* EXERCISE OBJECTIVE *
Search each line below for the word "Given" and list those that contain it.

* DATA RECORDS *
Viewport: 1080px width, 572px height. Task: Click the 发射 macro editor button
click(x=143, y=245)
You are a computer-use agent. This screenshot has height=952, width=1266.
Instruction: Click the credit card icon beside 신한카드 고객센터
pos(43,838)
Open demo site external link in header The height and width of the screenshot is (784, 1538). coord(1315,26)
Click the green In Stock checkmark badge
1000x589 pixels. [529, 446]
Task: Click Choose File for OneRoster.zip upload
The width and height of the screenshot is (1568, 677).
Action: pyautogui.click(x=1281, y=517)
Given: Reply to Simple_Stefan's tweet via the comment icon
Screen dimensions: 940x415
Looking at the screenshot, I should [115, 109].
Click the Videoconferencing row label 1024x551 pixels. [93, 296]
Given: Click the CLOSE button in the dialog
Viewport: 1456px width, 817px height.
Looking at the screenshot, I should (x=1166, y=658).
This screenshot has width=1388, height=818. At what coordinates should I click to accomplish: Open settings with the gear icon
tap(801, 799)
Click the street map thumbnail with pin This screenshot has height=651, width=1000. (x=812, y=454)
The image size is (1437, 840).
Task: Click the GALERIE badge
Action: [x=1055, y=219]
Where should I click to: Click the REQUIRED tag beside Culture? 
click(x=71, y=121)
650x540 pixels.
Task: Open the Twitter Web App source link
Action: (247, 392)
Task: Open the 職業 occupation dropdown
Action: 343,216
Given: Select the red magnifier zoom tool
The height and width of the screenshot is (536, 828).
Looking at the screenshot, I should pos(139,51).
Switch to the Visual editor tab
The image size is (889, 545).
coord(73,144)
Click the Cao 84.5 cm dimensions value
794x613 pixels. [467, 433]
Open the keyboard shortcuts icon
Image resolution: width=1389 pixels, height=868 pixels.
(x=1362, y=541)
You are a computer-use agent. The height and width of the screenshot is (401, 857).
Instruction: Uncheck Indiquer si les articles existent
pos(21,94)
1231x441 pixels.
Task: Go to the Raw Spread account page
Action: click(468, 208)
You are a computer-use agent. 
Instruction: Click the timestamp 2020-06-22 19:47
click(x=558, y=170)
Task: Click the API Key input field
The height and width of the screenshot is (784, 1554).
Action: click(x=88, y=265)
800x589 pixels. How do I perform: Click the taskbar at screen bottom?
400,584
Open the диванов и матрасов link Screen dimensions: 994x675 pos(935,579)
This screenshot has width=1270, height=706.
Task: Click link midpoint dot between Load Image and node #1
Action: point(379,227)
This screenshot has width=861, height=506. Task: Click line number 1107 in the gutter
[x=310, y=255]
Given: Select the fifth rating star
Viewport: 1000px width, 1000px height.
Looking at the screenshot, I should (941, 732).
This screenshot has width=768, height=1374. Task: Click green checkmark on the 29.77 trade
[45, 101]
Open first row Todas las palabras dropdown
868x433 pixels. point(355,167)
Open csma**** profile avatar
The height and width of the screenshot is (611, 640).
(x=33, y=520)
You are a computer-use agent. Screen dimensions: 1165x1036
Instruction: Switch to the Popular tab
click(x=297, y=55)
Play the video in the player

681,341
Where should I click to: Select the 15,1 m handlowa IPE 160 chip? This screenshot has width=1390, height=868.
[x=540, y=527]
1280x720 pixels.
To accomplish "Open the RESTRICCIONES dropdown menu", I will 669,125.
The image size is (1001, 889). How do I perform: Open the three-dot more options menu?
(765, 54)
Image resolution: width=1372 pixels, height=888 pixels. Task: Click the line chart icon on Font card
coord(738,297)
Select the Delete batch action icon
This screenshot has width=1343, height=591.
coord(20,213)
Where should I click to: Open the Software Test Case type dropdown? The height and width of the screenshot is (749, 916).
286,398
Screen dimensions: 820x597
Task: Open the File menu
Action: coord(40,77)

* TASK RESPONSE *
Given: Reply to Simple_Stefan's tweet via the comment icon
Given: Click the CLOSE button in the dialog
Given: Select the red magnifier zoom tool
Given: Select the fifth rating star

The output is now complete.